Voilà. J’en suis sortie vivante. Peut-être même plus forte. Ce qui est sûr, en tout cas, c’est que ce sont des images qui vont me hanter longtemps. Toujours. Ces souvenirs vont influencer mon destin et je sais déjà qu’ils joueront un rôle dans mes relations, mes amours de femme et de mère. C’est un fait, ça fait partie de moi. Désormais, je devrai franchir les obstacles de ma vie en portant ce lourd fardeau.

Chapitre 1 : « L’exposition des enfants ne produit pas le divorce ; le divorce produit l’abandon des enfants, et souvent compromet leur vie. »Louis Gabriel Ambroise, essai analytique sur les lois naturelles de l’ordre social.

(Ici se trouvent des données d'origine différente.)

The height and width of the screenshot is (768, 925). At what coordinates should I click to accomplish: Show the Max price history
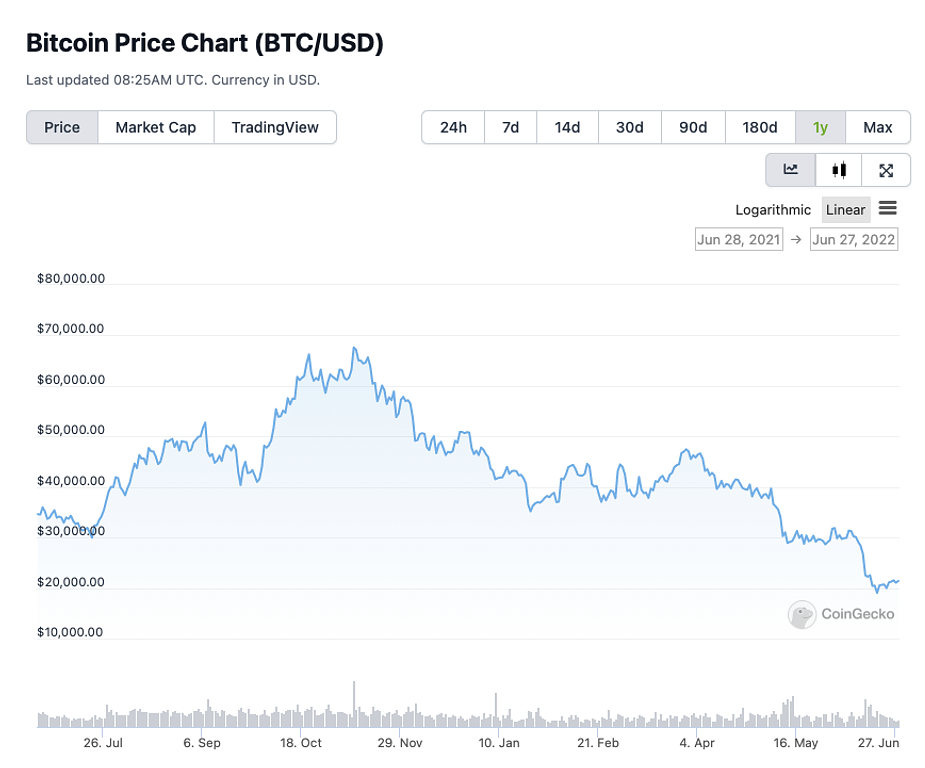(x=878, y=127)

L’histoire que je m’apprête à vous raconter n’a rien d‘extraordinaire, malheureusement. Elle est commune, aujourd’hui. Bien trop commune. C’est mon histoire comme cela pourrait être la vôtre, ou celle de l’un de vos proches. C’est peut-être le cas, d’ailleurs, et c’est peut-être l’une des raisons qui vous ont poussé à la lire. Ce n’est cependant pas parce qu’elle est banale qu’elle ne parle pas d’un drame. Pour vous, ce ne seront peut-être que quelques mots, mais pour moi, Abby, c’est une déchirure. Peut-être trouverez-vous entre ces lignes les réponses à vos questions, ou prendrez-vous conscience que le divorce n’est pas simplement la fin d’un contrat. Il y a des dommages collatéraux. Nous, les enfants, en sommes les premières victimes.

Chapitre 2 : “L’enfance trouve son paradis dans l’instant. Elle ne demande pas du bonheur. Elle est le bonheur.”Louis Pauwels, Ce que je crois.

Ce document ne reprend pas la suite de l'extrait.